Change "Duplicate" to "Copy" in the records starting at the line that contains "You are a GUI" and ending at the end of the records, with everything else kept the same. Leave the pictures out.

Pointing data for screenshots:
============

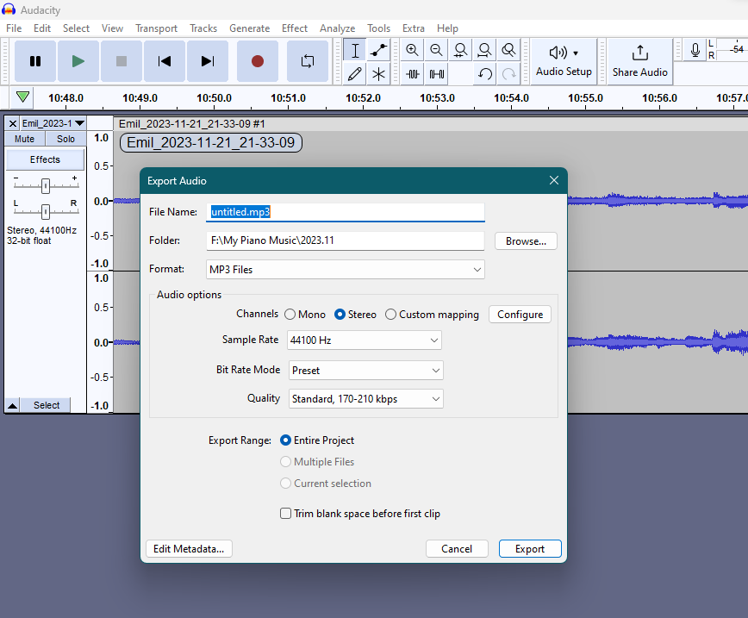748x618 pixels.
Task: Undo the last action
Action: (484, 73)
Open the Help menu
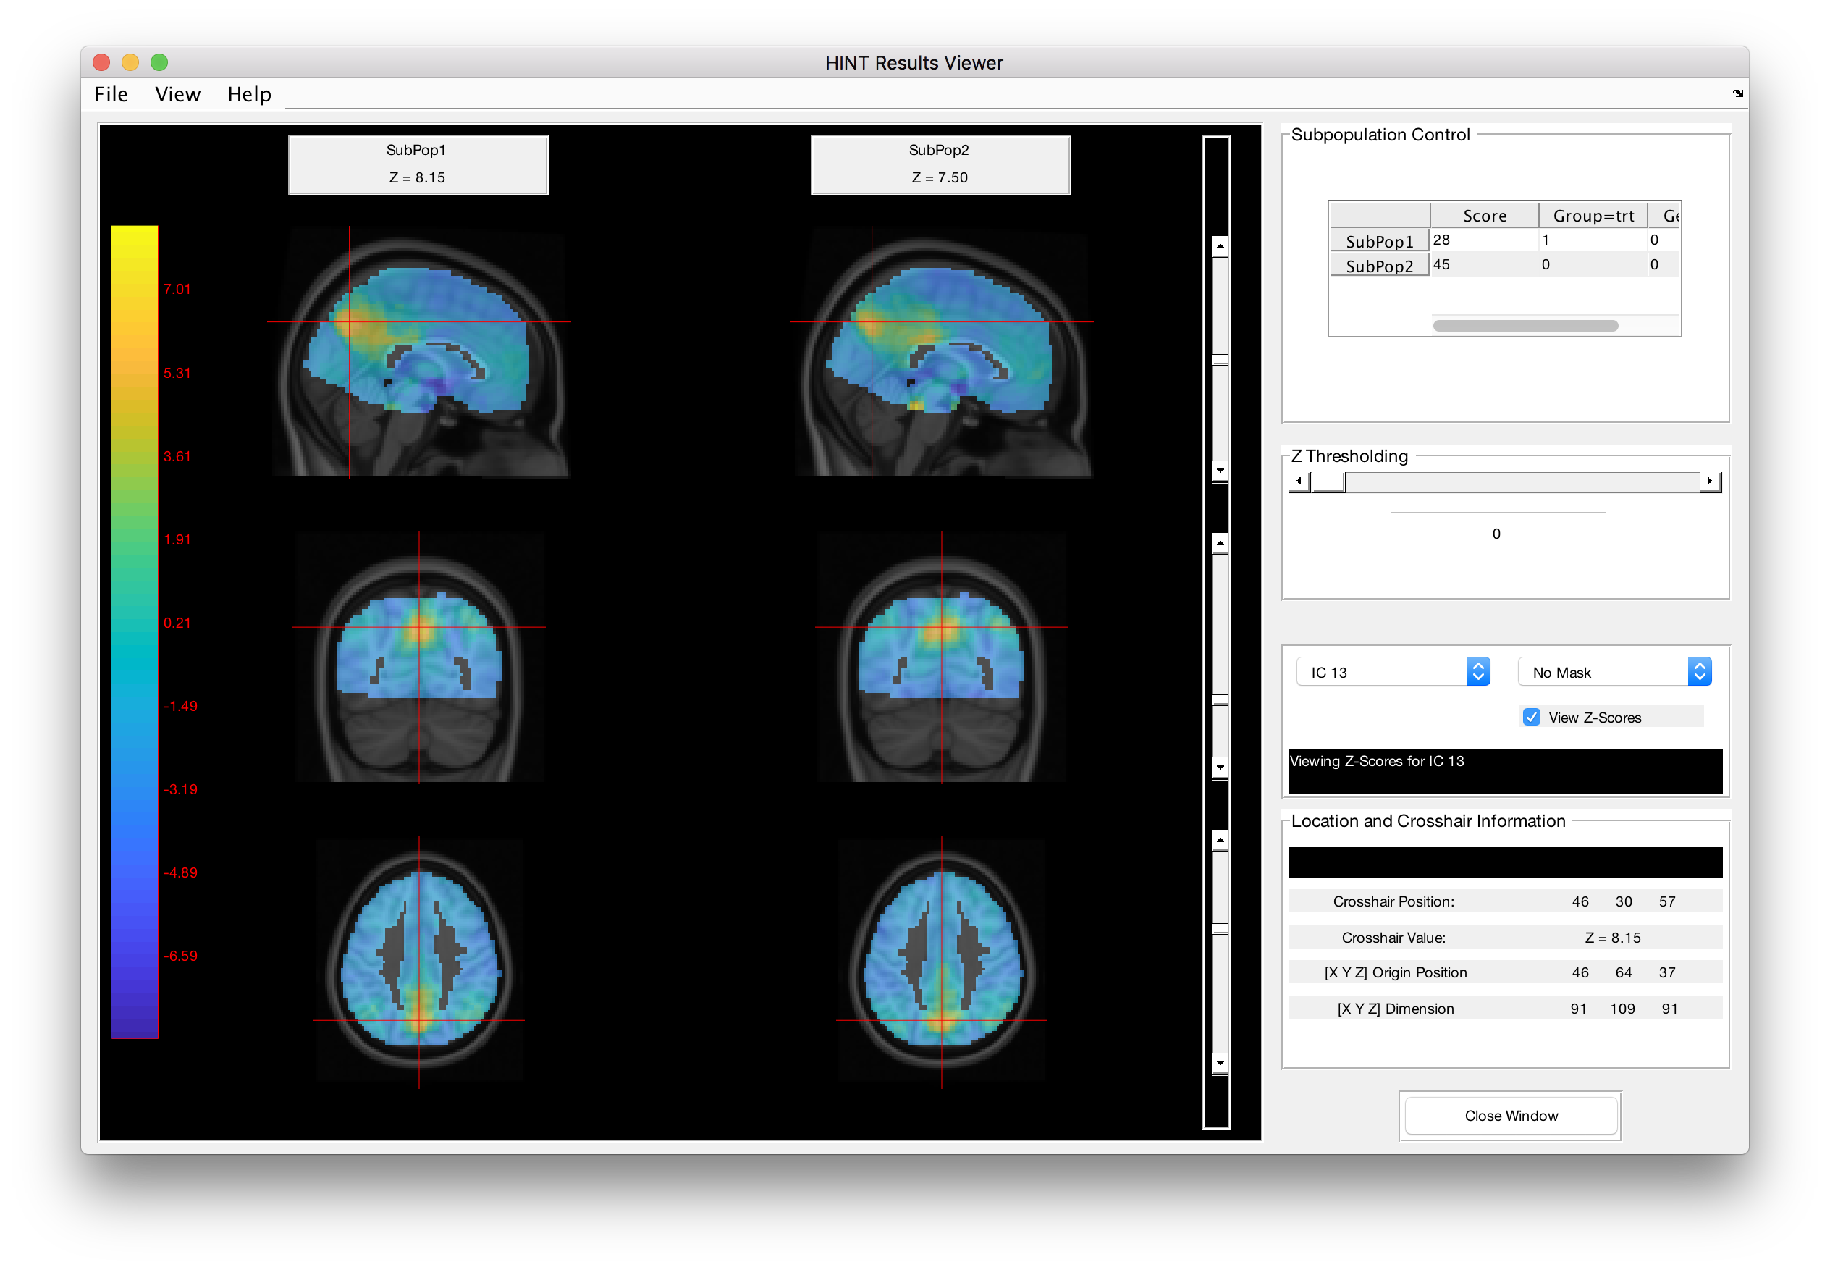Viewport: 1830px width, 1270px height. (x=249, y=95)
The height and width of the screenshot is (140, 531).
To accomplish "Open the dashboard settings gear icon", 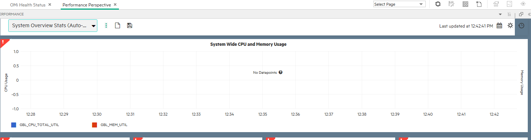I will [510, 25].
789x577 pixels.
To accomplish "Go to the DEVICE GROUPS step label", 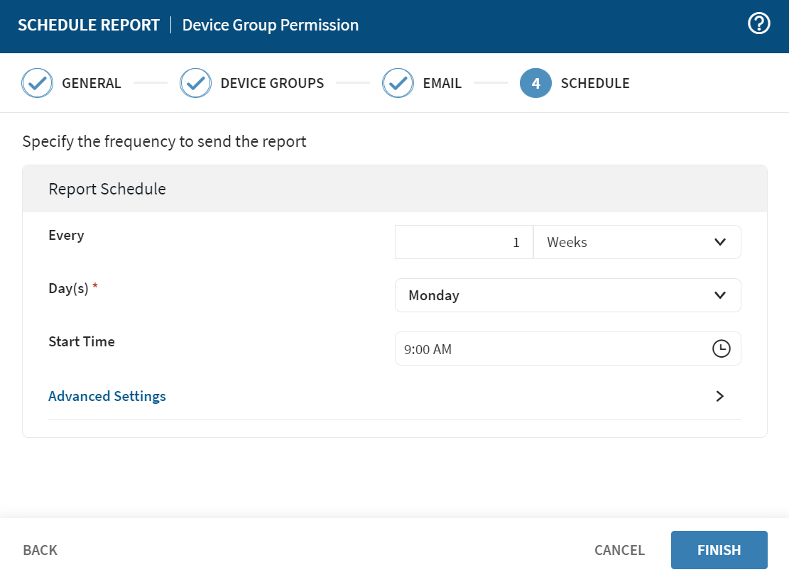I will 272,83.
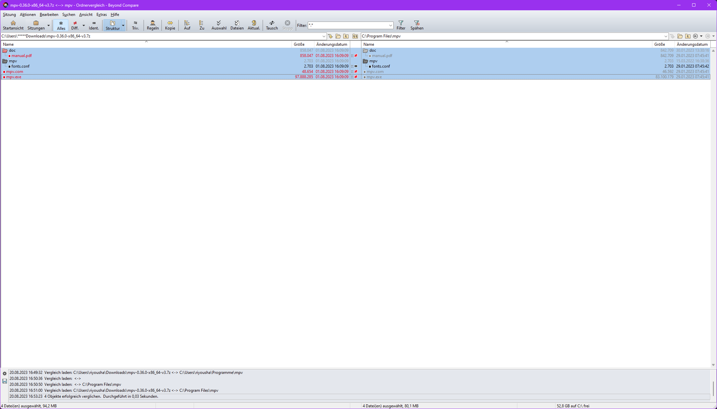Click the right pane Änderungsdatum column header
717x409 pixels.
[692, 44]
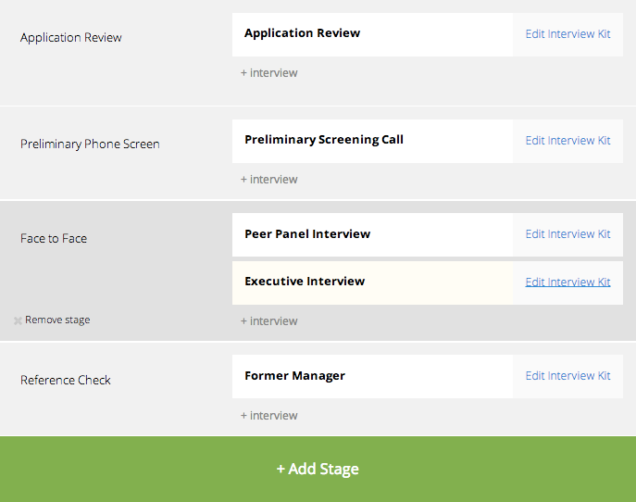Click the Preliminary Phone Screen stage label
Screen dimensions: 636x502
pyautogui.click(x=90, y=144)
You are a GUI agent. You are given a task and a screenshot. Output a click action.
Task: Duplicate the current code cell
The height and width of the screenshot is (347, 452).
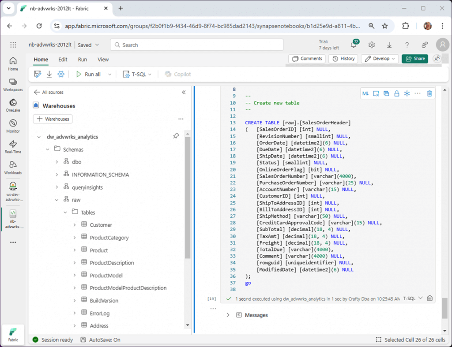click(387, 93)
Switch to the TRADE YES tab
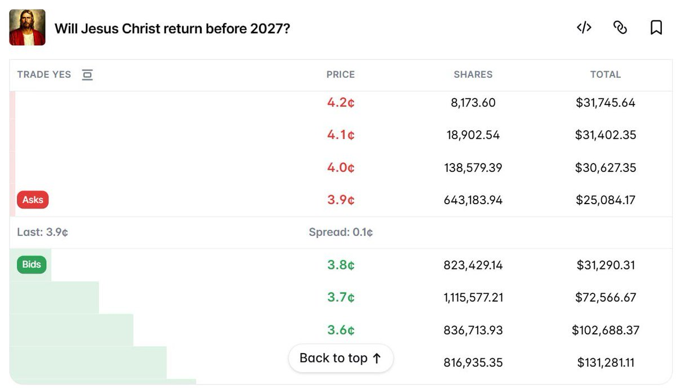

============

* FULL ANSWER:
You are a GUI agent. You are given a task and a screenshot. Output a click action.
Task: Copy the current code cell
The height and width of the screenshot is (347, 452).
click(387, 93)
Switch to the TRADE YES tab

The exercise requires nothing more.